According to Beare, this adaptability to changes beyond their control has proven essential to the market traders’ survival, not least in the last 18 months with the hospitality industry hit hard by the coronavirus pandemic.

“In Covid, we were busier than ever,” stresses Marshall. “All the brilliant independent greengrocers were busier than ever.”

“They will adapt so quickly and flex to meet that particular demand,” comments Beare. “Yes, it’s delicate, but it’s massively sustainable because of the expertise and the trust,” Leighton adds.

“While the supermarkets were screaming due to shortages,” says Grimshaw, “we were impressed by the lack of [shortages].”

Buying
Market traders are able to adapt quickly helping them to survive Covid. 

It seems that in the same way that diverse plants on the land make a more resilient landscape, a range of suppliers with shorter links to farmers and producers makes for a resilient food system.  

And while they might be a relic of the past in some ways, wholesale markets might even have a critical role in making cities sustainable again for the future.

“We need to be moving towards more regional, more seasonal food systems. If we want that, we need infrastructure,” explains Steel. “Markets are blindingly obvious infrastructure that were there in the days when we did have a local, regional food system.”

“They [wholesale markets] need to sell themselves as the food hubs of the future,” she continues. “The food hubs for a future system where it is more local, more regional but also more networked, a finer grain of networks.

“Smaller scale farms, smaller scale deliveries, then aggregation in the city, for delivery for smaller scale outlets.”

Should we resign wholesale markets like New Covent Garden to the confines of history? Or might we, as Steel suggests, consider them a blueprint for reviving a food culture in which diverse and nature friendly food producers, distributors, and retailers can thrive. Only time will tell.

Trending on the market

Wok cucumbers
New cucumber varieties can be used in hot dishes. 

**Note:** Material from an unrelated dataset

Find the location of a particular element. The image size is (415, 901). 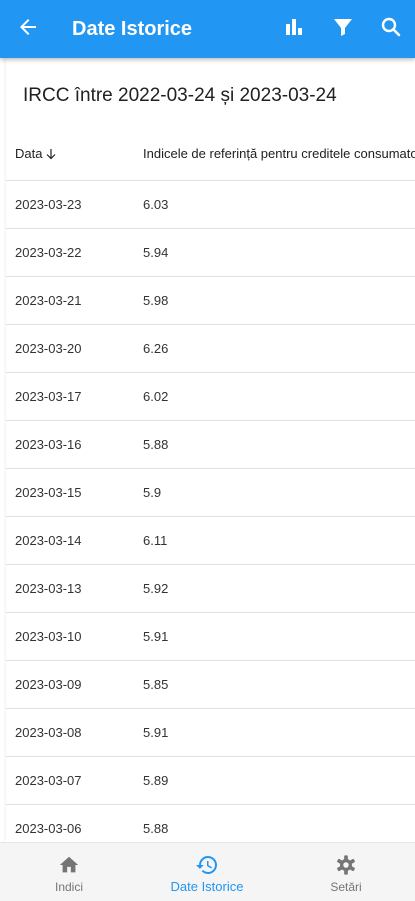

filter-icon is located at coordinates (343, 30).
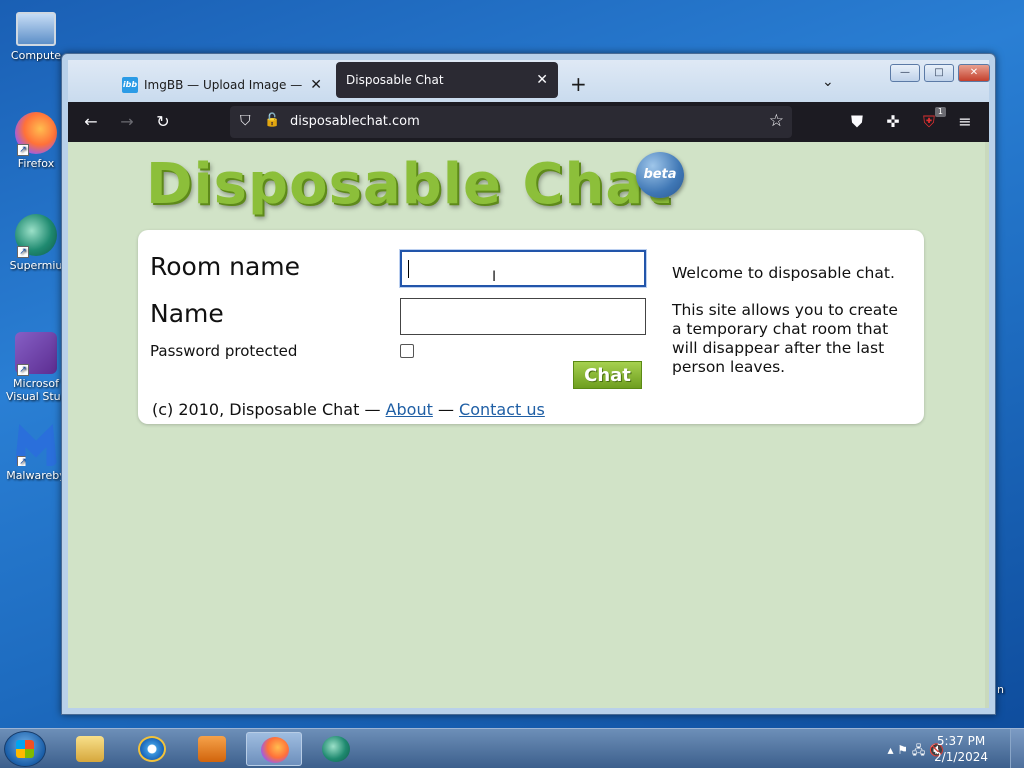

Traders at New Covent Garden are at the cutting edge of the newest and most exciting veg of the future, here’s what they spot coming up in the next year:

Asian wok cucumbers

Innovative chefs are using these in hot dishes, unlike traditional varieties, to add extra crunch and juiciness.

Celtuce

A stem lettuce eaten mainly in China and Taiwan, with a strong taste and Iceberg lettuce-like texture.

Sea beets and sea purslane

Sea beets has a dark leaf similar to chard or spinach, and when steamed have a rich, salt infused flavour. Whereas sea purslane is a small herb like leaf with succulent salty leaves, a bit like samphire.